┌────────
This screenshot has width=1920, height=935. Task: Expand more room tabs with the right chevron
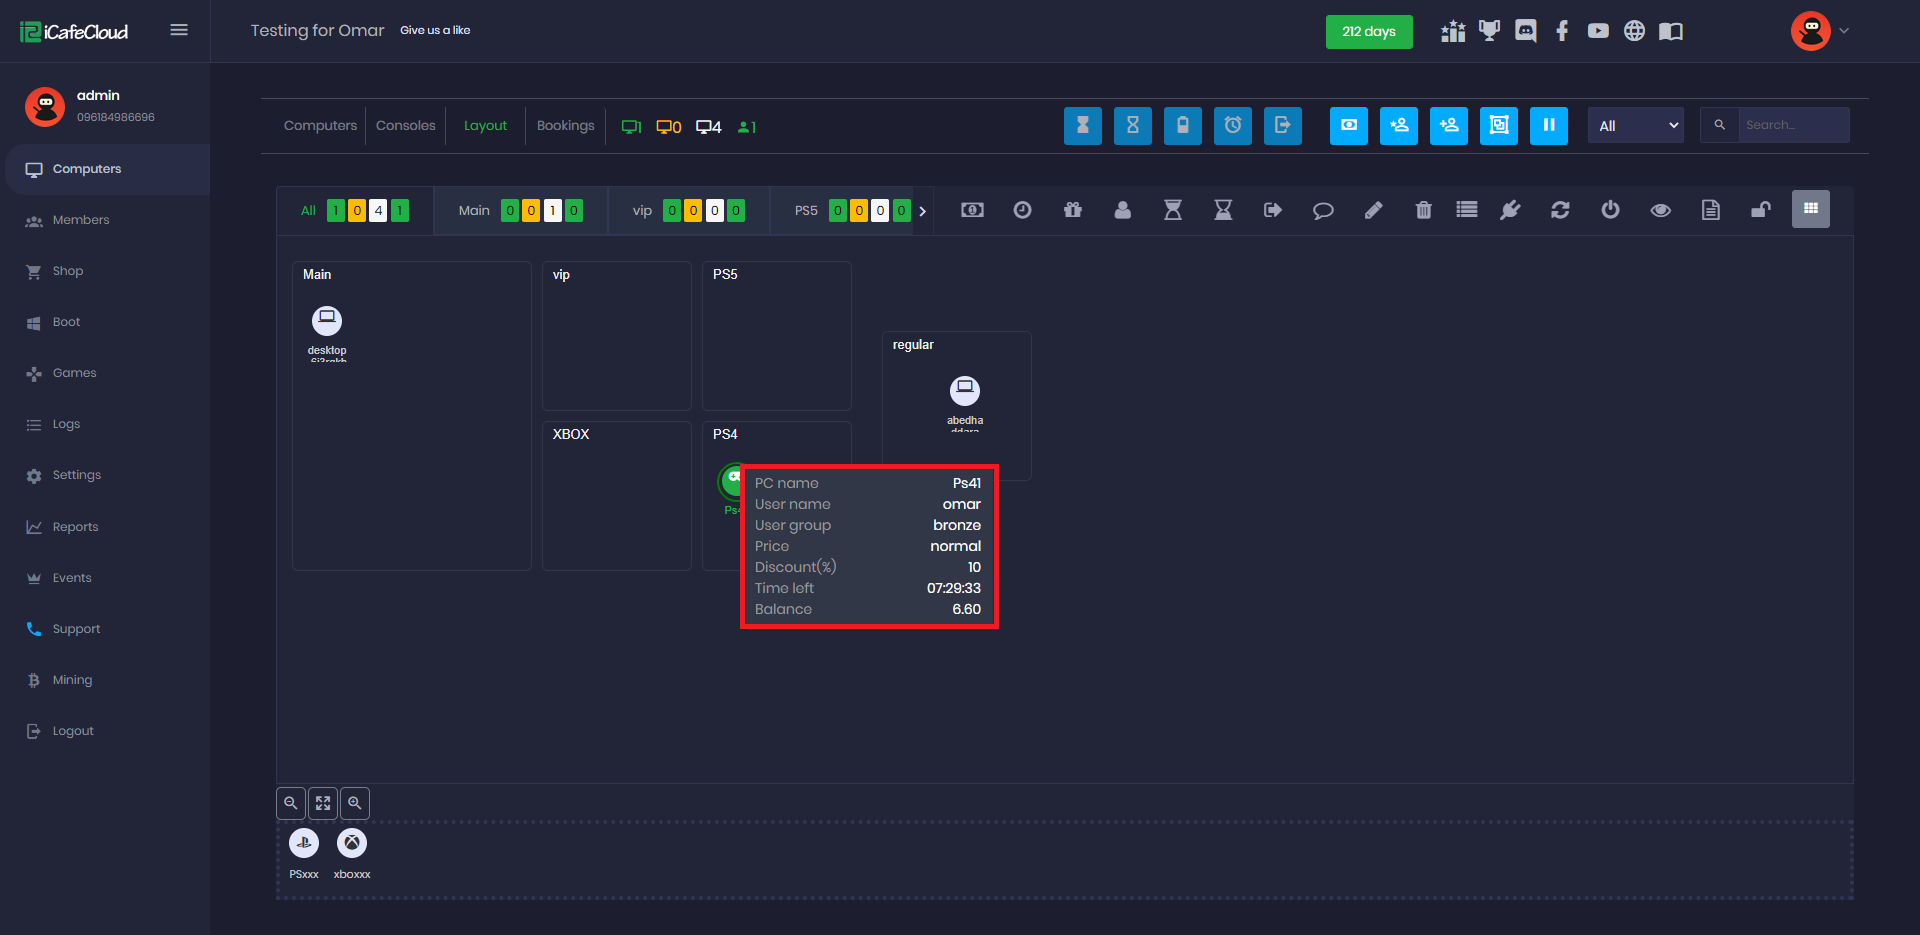[922, 211]
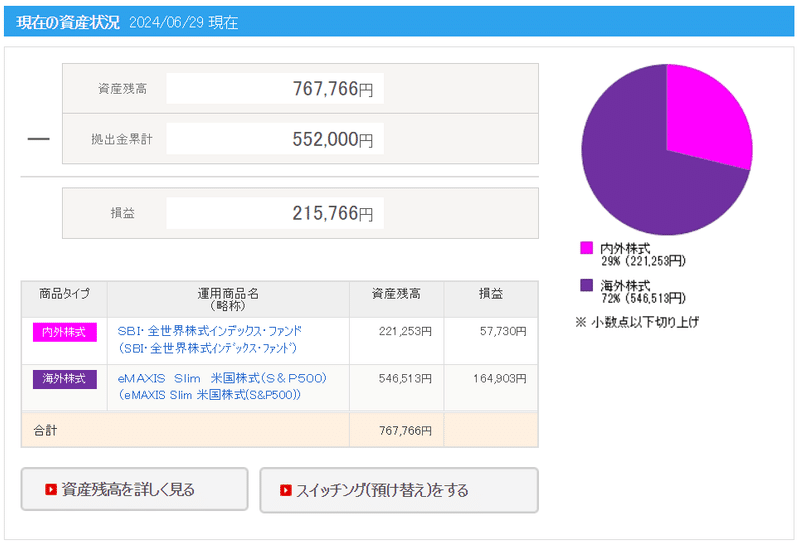Click the minus sign icon left of 拠出金累計
This screenshot has height=545, width=800.
pyautogui.click(x=38, y=139)
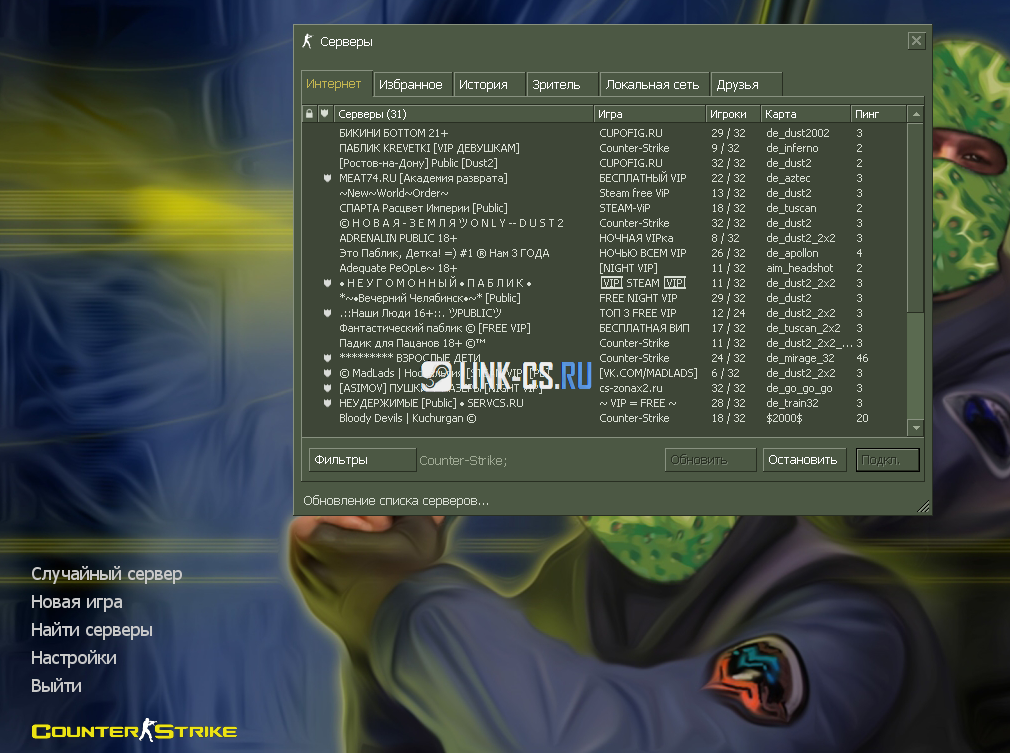Close the Серверы window with X
Image resolution: width=1010 pixels, height=753 pixels.
[916, 41]
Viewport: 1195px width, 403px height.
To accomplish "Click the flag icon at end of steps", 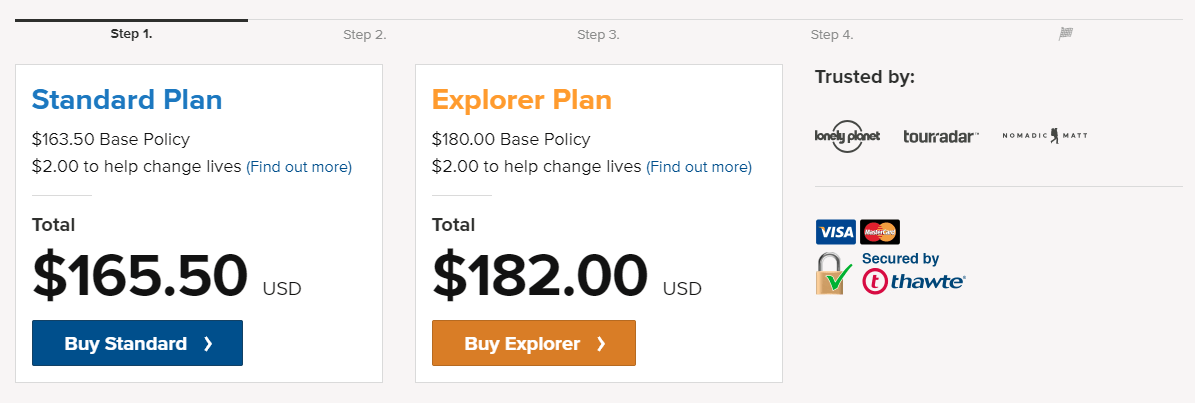I will (1066, 34).
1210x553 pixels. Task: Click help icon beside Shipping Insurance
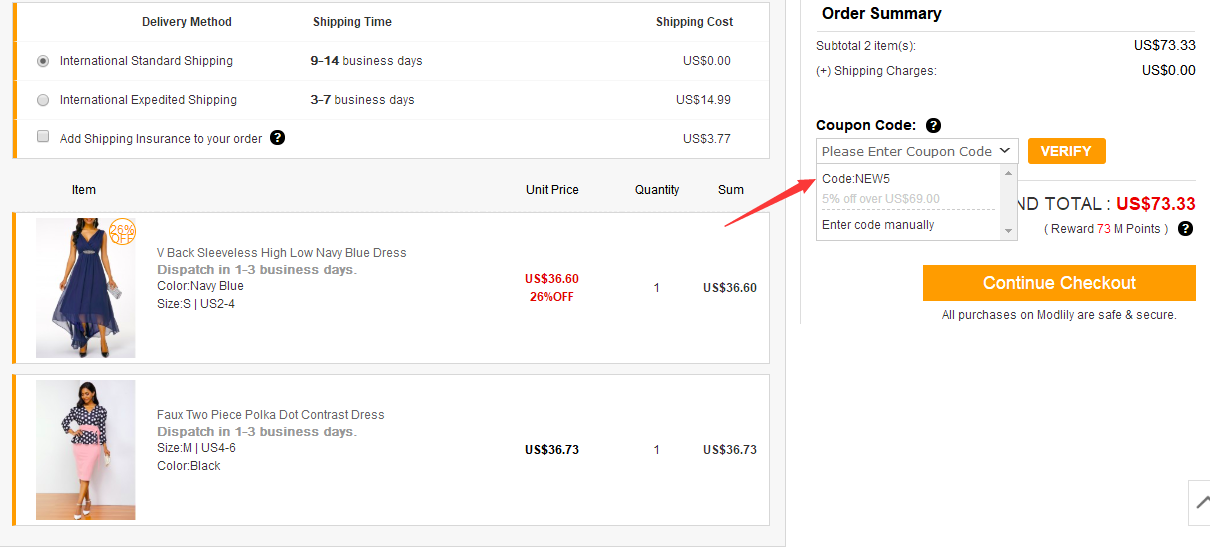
└────────
Description of the task:
Copy nothing but the lines from the top of the data down to the line containing "Viewport: 1195px width, 403px height.", and leave the pictures out.

Answer for this exercise:
This screenshot has width=1920, height=935. Task: Expand more room tabs with the right chevron
[922, 211]
Click the minus sign icon left of 拠出金累計
This screenshot has height=545, width=800.
pyautogui.click(x=38, y=139)
Close the Серверы window with X
Image resolution: width=1010 pixels, height=753 pixels.
[916, 41]
Viewport: 1195px width, 403px height.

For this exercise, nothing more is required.